Just in time for Christmas, Santa!

Violin Memory is adding two new products to its Flash Storage Platform 7000 range – the FSP 7600 and 7250, which neatly sandwich the existing FSP 7300 and fit underneath the 7700.

The 3U 7600, providing from 35TB to 140TB of raw capacity, is characterized as an extreme performance array. It delivers 1.1 million IOPS with less than 500-microsecond latency. Violin says this reduces "the latency by half, as compared to current all flash arrays in the market." Its density means customers can "consolidate mixed and multiple workloads in the lowest footprint possible, outclassing all competitive products."

The 7250 is positioned as a less-than-$100,000 entry-level system with always-on data reduction. It starts at 8TB of raw capacity, and can scale in capacity and/or performance.

The 3U FSP 7300 – think of it as a converged and integrated Concerto data services head and 6000 array – supports from 11 to 70TB of raw flash (up to 217TB effective maximum capacity after inline dedupe and compression).

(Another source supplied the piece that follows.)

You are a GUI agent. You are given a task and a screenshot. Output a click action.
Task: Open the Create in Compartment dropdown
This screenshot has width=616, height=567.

There is a capacity-reduced 7300E system with up to 127TB effective capacity (35TB raw), as well as the basic 7300 with up to 221TB effective capacity (70TB raw).

The 24U 7700 FSP supports 11 to 422TB of raw flash, up to about 1.3PB effective capacity. It consists of a head unit and 6 Fibre Channel backplane-connected storage shelves. All capacity is delivered from 7300E, 7300, 6200 or 6100 MLC flash storage shelves. The higher-performance 6600 array with SLC flash could also be used as a 7700 storage shelf.

With the new models, Violin's raw capacity ranges from 8TB in a sub-$100K system, up to 422TB, with performance maxing out at 2.2 million IOPS.

Violin says the 7000 series has asynchronous replication, synchronous mirroring, stretch clustering with zero RPO and zero RTO, snapshots, clones, and other data management services. The two new systems are offered with pay-as-you-grow pricing, meaning they are delivered effectively fully configured, and extra capacity is switched in via a software licensing upgrade paid for when the capacity is needed.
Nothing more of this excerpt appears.